Exercise requirements ▸ Convert the lines below into a JSON list of strings, one string per line, leaving out the blank lines.

Data entries ▸

— BEGIN —

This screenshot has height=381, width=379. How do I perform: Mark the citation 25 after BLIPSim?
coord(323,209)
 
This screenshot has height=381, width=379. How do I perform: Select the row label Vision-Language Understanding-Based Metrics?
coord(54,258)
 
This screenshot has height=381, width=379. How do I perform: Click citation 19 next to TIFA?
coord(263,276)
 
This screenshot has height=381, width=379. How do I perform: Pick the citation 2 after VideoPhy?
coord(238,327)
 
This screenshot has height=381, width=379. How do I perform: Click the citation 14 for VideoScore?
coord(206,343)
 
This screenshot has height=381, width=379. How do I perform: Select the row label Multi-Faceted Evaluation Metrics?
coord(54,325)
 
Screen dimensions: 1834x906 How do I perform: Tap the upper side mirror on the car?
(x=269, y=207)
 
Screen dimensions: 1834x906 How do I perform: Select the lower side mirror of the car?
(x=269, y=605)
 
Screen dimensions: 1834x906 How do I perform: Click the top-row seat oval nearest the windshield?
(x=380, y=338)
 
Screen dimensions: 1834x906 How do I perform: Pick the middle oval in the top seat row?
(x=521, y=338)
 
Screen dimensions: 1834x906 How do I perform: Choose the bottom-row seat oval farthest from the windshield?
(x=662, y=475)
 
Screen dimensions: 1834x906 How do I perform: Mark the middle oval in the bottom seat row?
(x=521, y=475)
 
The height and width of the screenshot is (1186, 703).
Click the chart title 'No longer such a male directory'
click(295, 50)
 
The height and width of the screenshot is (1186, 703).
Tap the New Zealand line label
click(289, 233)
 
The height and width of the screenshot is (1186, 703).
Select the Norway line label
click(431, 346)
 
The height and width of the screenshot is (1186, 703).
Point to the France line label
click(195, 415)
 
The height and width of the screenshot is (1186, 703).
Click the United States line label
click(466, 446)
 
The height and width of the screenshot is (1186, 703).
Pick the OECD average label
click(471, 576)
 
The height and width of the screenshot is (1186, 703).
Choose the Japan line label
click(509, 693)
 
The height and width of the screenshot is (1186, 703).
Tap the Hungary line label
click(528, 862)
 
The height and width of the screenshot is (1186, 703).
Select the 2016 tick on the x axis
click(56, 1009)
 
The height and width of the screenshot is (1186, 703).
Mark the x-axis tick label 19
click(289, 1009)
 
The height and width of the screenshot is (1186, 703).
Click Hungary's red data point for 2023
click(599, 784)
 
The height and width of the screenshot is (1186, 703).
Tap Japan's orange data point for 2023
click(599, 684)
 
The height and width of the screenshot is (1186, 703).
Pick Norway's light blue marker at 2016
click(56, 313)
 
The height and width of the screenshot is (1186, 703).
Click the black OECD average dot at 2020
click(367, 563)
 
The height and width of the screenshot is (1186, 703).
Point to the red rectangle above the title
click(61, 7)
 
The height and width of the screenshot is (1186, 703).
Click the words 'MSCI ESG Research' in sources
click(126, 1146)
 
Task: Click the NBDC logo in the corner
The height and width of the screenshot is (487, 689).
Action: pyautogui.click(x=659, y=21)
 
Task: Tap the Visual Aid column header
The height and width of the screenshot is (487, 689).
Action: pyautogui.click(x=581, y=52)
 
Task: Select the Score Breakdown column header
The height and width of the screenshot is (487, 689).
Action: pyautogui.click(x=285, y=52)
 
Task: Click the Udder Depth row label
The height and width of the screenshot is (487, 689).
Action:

— END —

Written response ▸
[
  "This screenshot has height=381, width=379. How do I perform: Mark the citation 25 after BLIPSim?",
  "coord(323,209)",
  "This screenshot has height=381, width=379. How do I perform: Select the row label Vision-Language Understanding-Based Metrics?",
  "coord(54,258)",
  "This screenshot has height=381, width=379. How do I perform: Click citation 19 next to TIFA?",
  "coord(263,276)",
  "This screenshot has height=381, width=379. How do I perform: Pick the citation 2 after VideoPhy?",
  "coord(238,327)",
  "This screenshot has height=381, width=379. How do I perform: Click the citation 14 for VideoScore?",
  "coord(206,343)",
  "This screenshot has height=381, width=379. How do I perform: Select the row label Multi-Faceted Evaluation Metrics?",
  "coord(54,325)",
  "Screen dimensions: 1834x906 How do I perform: Tap the upper side mirror on the car?",
  "(x=269, y=207)",
  "Screen dimensions: 1834x906 How do I perform: Select the lower side mirror of the car?",
  "(x=269, y=605)",
  "Screen dimensions: 1834x906 How do I perform: Click the top-row seat oval nearest the windshield?",
  "(x=380, y=338)",
  "Screen dimensions: 1834x906 How do I perform: Pick the middle oval in the top seat row?",
  "(x=521, y=338)",
  "Screen dimensions: 1834x906 How do I perform: Choose the bottom-row seat oval farthest from the windshield?",
  "(x=662, y=475)",
  "Screen dimensions: 1834x906 How do I perform: Mark the middle oval in the bottom seat row?",
  "(x=521, y=475)",
  "The height and width of the screenshot is (1186, 703).",
  "Click the chart title 'No longer such a male directory'",
  "click(295, 50)",
  "The height and width of the screenshot is (1186, 703).",
  "Tap the New Zealand line label",
  "click(289, 233)",
  "The height and width of the screenshot is (1186, 703).",
  "Select the Norway line label",
  "click(431, 346)",
  "The height and width of the screenshot is (1186, 703).",
  "Point to the France line label",
  "click(195, 415)",
  "The height and width of the screenshot is (1186, 703).",
  "Click the United States line label",
  "click(466, 446)",
  "The height and width of the screenshot is (1186, 703).",
  "Pick the OECD average label",
  "click(471, 576)",
  "The height and width of the screenshot is (1186, 703).",
  "Choose the Japan line label",
  "click(509, 693)",
  "The height and width of the screenshot is (1186, 703).",
  "Tap the Hungary line label",
  "click(528, 862)",
  "The height and width of the screenshot is (1186, 703).",
  "Select the 2016 tick on the x axis",
  "click(56, 1009)",
  "The height and width of the screenshot is (1186, 703).",
  "Mark the x-axis tick label 19",
  "click(289, 1009)",
  "The height and width of the screenshot is (1186, 703).",
  "Click Hungary's red data point for 2023",
  "click(599, 784)",
  "The height and width of the screenshot is (1186, 703).",
  "Tap Japan's orange data point for 2023",
  "click(599, 684)",
  "The height and width of the screenshot is (1186, 703).",
  "Pick Norway's light blue marker at 2016",
  "click(56, 313)",
  "The height and width of the screenshot is (1186, 703).",
  "Click the black OECD average dot at 2020",
  "click(367, 563)",
  "The height and width of the screenshot is (1186, 703).",
  "Point to the red rectangle above the title",
  "click(61, 7)",
  "The height and width of the screenshot is (1186, 703).",
  "Click the words 'MSCI ESG Research' in sources",
  "click(126, 1146)",
  "Task: Click the NBDC logo in the corner",
  "The height and width of the screenshot is (487, 689).",
  "Action: pyautogui.click(x=659, y=21)",
  "Task: Tap the Visual Aid column header",
  "The height and width of the screenshot is (487, 689).",
  "Action: pyautogui.click(x=581, y=52)",
  "Task: Select the Score Breakdown column header",
  "The height and width of the screenshot is (487, 689).",
  "Action: pyautogui.click(x=285, y=52)",
  "Task: Click the Udder Depth row label",
  "The height and width of the screenshot is (487, 689).",
  "Action:"
]